### [YOUR TASK]
Convert the records below into a JSON list of strings with one string per line, leaving out blank lines.
————————
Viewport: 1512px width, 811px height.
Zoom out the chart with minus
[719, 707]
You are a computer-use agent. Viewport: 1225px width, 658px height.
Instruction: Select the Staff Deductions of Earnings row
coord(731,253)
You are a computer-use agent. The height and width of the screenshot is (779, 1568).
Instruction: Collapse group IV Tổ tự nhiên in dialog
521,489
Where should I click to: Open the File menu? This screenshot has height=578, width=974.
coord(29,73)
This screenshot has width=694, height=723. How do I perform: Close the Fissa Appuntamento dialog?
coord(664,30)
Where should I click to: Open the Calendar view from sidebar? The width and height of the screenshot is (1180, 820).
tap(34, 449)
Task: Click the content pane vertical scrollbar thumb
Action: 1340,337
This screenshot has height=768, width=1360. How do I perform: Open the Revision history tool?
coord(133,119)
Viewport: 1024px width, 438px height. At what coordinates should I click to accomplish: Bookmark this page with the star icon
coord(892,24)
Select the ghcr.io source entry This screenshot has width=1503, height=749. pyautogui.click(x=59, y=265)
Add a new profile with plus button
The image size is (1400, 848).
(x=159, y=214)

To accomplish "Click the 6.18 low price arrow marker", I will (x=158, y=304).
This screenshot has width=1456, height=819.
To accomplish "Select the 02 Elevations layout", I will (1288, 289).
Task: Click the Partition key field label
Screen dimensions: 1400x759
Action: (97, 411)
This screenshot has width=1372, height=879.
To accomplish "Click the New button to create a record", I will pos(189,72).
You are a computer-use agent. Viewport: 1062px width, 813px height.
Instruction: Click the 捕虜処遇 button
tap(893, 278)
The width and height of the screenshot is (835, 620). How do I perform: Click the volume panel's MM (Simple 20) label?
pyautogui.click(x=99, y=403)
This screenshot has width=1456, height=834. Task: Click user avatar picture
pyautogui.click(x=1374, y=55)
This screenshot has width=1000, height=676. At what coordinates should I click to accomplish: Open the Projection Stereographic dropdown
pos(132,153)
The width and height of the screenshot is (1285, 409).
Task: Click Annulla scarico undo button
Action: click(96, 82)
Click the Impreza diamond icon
————————
### [EXERCISE RESPONSE]
[
  "Viewport: 1512px width, 811px height.",
  "Zoom out the chart with minus",
  "[719, 707]",
  "You are a computer-use agent. Viewport: 1225px width, 658px height.",
  "Instruction: Select the Staff Deductions of Earnings row",
  "coord(731,253)",
  "You are a computer-use agent. The height and width of the screenshot is (779, 1568).",
  "Instruction: Collapse group IV Tổ tự nhiên in dialog",
  "521,489",
  "Where should I click to: Open the File menu? This screenshot has height=578, width=974.",
  "coord(29,73)",
  "This screenshot has width=694, height=723. How do I perform: Close the Fissa Appuntamento dialog?",
  "coord(664,30)",
  "Where should I click to: Open the Calendar view from sidebar? The width and height of the screenshot is (1180, 820).",
  "tap(34, 449)",
  "Task: Click the content pane vertical scrollbar thumb",
  "Action: 1340,337",
  "This screenshot has height=768, width=1360. How do I perform: Open the Revision history tool?",
  "coord(133,119)",
  "Viewport: 1024px width, 438px height. At what coordinates should I click to accomplish: Bookmark this page with the star icon",
  "coord(892,24)",
  "Select the ghcr.io source entry This screenshot has width=1503, height=749. pyautogui.click(x=59, y=265)",
  "Add a new profile with plus button",
  "The image size is (1400, 848).",
  "(x=159, y=214)",
  "To accomplish \"Click the 6.18 low price arrow marker\", I will (x=158, y=304).",
  "This screenshot has width=1456, height=819.",
  "To accomplish \"Select the 02 Elevations layout\", I will (1288, 289).",
  "Task: Click the Partition key field label",
  "Screen dimensions: 1400x759",
  "Action: (97, 411)",
  "This screenshot has width=1372, height=879.",
  "To accomplish \"Click the New button to create a record\", I will pos(189,72).",
  "You are a computer-use agent. Viewport: 1062px width, 813px height.",
  "Instruction: Click the 捕虜処遇 button",
  "tap(893, 278)",
  "The width and height of the screenshot is (835, 620). How do I perform: Click the volume panel's MM (Simple 20) label?",
  "pyautogui.click(x=99, y=403)",
  "This screenshot has width=1456, height=834. Task: Click user avatar picture",
  "pyautogui.click(x=1374, y=55)",
  "This screenshot has width=1000, height=676. At what coordinates should I click to accomplish: Open the Projection Stereographic dropdown",
  "pos(132,153)",
  "The width and height of the screenshot is (1285, 409).",
  "Task: Click Annulla scarico undo button",
  "Action: click(96, 82)",
  "Click the Impreza diamond icon"
]